● **Material for the task**:
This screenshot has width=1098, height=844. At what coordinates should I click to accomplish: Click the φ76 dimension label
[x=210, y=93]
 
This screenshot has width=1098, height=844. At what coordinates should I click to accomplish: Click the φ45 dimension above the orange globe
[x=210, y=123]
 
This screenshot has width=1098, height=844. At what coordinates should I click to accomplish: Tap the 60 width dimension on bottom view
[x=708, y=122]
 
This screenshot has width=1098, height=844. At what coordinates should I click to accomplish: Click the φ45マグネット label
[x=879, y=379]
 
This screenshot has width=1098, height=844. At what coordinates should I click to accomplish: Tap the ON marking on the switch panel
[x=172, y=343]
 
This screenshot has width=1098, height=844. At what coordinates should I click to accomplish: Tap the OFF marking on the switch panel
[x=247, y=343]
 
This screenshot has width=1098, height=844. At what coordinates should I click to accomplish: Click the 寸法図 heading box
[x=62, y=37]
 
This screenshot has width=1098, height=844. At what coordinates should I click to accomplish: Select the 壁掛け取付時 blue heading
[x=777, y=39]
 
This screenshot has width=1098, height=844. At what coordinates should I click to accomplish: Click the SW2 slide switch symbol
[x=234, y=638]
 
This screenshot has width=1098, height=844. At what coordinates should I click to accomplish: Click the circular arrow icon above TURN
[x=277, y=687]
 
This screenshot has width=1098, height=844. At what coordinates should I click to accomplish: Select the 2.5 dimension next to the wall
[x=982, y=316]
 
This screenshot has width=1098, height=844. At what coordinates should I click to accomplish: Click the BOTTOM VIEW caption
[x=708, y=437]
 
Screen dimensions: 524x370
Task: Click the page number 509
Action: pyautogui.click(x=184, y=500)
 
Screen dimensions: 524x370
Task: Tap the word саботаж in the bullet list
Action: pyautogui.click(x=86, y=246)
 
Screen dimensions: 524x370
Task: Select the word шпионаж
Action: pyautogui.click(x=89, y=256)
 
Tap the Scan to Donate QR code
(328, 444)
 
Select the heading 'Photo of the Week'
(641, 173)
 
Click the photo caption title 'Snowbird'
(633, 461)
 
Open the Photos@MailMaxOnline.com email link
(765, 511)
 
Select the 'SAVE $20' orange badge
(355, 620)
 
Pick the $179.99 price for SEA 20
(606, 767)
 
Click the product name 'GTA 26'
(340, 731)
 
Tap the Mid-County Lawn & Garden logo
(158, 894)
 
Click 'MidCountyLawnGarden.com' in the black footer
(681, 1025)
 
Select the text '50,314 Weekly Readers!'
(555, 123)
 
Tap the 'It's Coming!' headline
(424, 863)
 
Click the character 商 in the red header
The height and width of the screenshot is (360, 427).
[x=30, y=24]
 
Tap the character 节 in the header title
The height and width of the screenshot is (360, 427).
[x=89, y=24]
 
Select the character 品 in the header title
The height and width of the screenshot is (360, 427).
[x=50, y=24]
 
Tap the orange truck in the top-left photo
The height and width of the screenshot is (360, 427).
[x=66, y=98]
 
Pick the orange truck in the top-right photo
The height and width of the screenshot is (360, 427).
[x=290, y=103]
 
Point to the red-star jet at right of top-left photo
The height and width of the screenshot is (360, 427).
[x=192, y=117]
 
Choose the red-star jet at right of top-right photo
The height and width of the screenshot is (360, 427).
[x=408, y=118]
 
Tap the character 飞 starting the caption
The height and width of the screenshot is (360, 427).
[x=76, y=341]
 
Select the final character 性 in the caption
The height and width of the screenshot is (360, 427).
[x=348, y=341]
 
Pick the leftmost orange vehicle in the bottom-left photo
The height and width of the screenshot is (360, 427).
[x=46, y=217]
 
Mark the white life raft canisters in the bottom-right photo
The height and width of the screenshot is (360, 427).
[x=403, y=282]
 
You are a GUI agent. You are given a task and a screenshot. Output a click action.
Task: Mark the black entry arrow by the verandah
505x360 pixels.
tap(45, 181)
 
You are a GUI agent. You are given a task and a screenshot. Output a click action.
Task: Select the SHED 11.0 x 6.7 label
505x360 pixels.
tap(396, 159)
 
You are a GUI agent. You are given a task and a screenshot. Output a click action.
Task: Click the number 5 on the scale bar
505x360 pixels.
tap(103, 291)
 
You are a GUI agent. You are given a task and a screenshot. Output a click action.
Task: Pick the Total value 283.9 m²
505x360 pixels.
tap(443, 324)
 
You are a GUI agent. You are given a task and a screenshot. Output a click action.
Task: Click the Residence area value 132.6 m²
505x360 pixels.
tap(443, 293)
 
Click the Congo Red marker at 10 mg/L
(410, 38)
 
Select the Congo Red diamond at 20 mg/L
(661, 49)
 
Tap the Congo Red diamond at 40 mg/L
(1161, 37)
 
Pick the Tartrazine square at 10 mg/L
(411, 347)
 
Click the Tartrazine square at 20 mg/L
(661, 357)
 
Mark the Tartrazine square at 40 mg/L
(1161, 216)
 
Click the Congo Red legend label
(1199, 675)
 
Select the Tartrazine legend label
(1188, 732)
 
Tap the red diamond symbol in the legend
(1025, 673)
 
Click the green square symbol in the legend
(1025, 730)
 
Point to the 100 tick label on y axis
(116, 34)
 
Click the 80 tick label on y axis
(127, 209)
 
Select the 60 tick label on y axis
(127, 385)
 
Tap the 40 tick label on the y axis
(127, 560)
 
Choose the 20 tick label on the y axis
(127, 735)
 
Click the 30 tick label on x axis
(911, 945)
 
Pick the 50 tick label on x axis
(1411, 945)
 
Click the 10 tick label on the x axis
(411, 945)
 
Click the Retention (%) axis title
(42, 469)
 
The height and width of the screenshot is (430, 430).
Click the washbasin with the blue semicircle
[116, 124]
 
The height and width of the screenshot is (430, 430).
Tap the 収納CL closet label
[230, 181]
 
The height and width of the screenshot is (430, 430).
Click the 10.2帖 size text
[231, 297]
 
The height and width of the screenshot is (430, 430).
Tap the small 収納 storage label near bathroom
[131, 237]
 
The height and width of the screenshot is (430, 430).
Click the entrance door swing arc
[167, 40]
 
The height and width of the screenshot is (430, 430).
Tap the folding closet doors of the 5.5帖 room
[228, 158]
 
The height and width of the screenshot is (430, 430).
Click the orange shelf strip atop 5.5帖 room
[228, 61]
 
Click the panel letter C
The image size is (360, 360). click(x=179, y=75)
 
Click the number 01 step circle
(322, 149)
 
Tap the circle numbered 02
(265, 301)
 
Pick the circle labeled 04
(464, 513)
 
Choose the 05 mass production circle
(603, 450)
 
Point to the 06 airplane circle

● **Short exercise**: Add 97 to every coordinate in the answers of the rows above, from the first line through the line containing "[x=982, y=316]", inclusive, and write all of those lines out again with their requests.

● **In response**:
This screenshot has width=1098, height=844. At what coordinates should I click to accomplish: Click the φ76 dimension label
[x=307, y=190]
 
This screenshot has width=1098, height=844. At what coordinates should I click to accomplish: Click the φ45 dimension above the orange globe
[x=307, y=220]
 
This screenshot has width=1098, height=844. At what coordinates should I click to accomplish: Tap the 60 width dimension on bottom view
[x=805, y=219]
 
This screenshot has width=1098, height=844. At what coordinates should I click to accomplish: Click the φ45マグネット label
[x=976, y=476]
 
This screenshot has width=1098, height=844. At what coordinates should I click to accomplish: Tap the ON marking on the switch panel
[x=269, y=440]
 
This screenshot has width=1098, height=844. At what coordinates should I click to accomplish: Tap the OFF marking on the switch panel
[x=344, y=440]
 
This screenshot has width=1098, height=844. At what coordinates should I click to accomplish: Click the 寸法図 heading box
[x=159, y=134]
 
This screenshot has width=1098, height=844. At what coordinates should I click to accomplish: Select the 壁掛け取付時 blue heading
[x=874, y=136]
 
This screenshot has width=1098, height=844. At what coordinates should I click to accomplish: Click the SW2 slide switch symbol
[x=331, y=735]
 
This screenshot has width=1098, height=844. At what coordinates should I click to accomplish: Click the circular arrow icon above TURN
[x=374, y=784]
 
This screenshot has width=1098, height=844. At what coordinates should I click to accomplish: Select the 2.5 dimension next to the wall
[x=1079, y=413]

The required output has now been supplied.